In an interview with “Democracy Now!,” Tarver delivered a chilling account of her recent visit. “What we found is that the situation at Guantánamo has deteriorated drastically, even since our previous visit at the end of July. The level of hopelessness in the camp has reached a point where our clients are literally vowing they have no other choice but to die. The treatment they are receiving from the guards and the medical staff at Guantánamo is very, very disturbing.... [T]he guards and the medical staff are using intervention, medical intervention, to actually inflict forms of torture on our clients.”

Multiple detainees reported to Tarver the same behavior on the part of the military personnel.

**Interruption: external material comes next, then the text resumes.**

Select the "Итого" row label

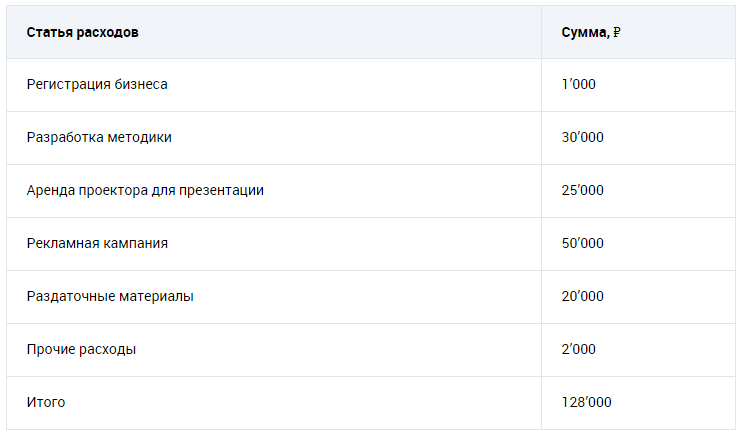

Feeding tubes were moved from one detainee to another without any sanitization, “with the bile and the blood still on the tube from the previous detainee,” according to Tarver.

She said that she was told that “no doctor was present” for many of these incidents, which sometimes simply consisted of “six men holding one client down while someone inserts a tube up their nose and into their stomach.”

Guards also routinely taunt the gravely ill hunger strikers. “This is what your religion has brought you,” the soldiers jeer, and prevent the detainees from sleeping. “We had independent interviews with more than one client, who had had no way to contact each other in between, who told us precisely the same horrific tales,” Tarver said.

According to an October 27 article in the New York Times, detainee Yousef Al-Shehri reported that a feeding tube had been so roughly inserted into his throat through his nose that he spat up blood.

The US military has denied that the force-feeding is being used to intentionally inflect pain on the detainees. Dr. John Edmondson, who administrates the medical facility at Guantánamo, contends that anesthetic and lubricants are always used, and that only doctors and nurses had been involved in the force-feeding.

Even if these assertions were accepted, the practice of force-feeding in this situation is expressly forbidden by international medical standards. Article 5 of the 1975 Tokyo Declaration of World Medical Association, which has been accepted by the American Medical Association, instructs doctors that if a prisoner goes on a hunger strike to protest torture and abuse, it is the doctor’s responsibility not to intervene in the hunger strike by force-feeding the prisoner, thereby readying the prisoner for more torture.

According to the Center for Constitutional Rights, about 200 prisoners have been involved in the rolling hunger strike, which has been coordinated across multiple complexes with some prisoners refusing food for as many as 60 days (See “Guantánamo Bay hunger strike enters third month”).

The Guantánamo detainees are protesting widespread torture and humiliation, religious persecution, sexual abuse, lack of shelter, and the denial of their most basic legal rights. The victims’ families have often not heard from their loved ones since they were first swept up in Afghanistan and other locations and carried away by US soldiers.

Most of the detainees were taken into US custody in early 2002, and have spent almost four years at Guantánamo without any criminal charges being brought against them, and without any of the basic rights and protections guaranteed to prisoners of war by the Geneva Conventions. There are no court dates set for any of the prisoners. Flouting its disregard for international law, the Bush administration has coined the phrase “enemy combatant” in an attempt to create new legal circumstances whereby detainees can be denied their most basic democratic rights.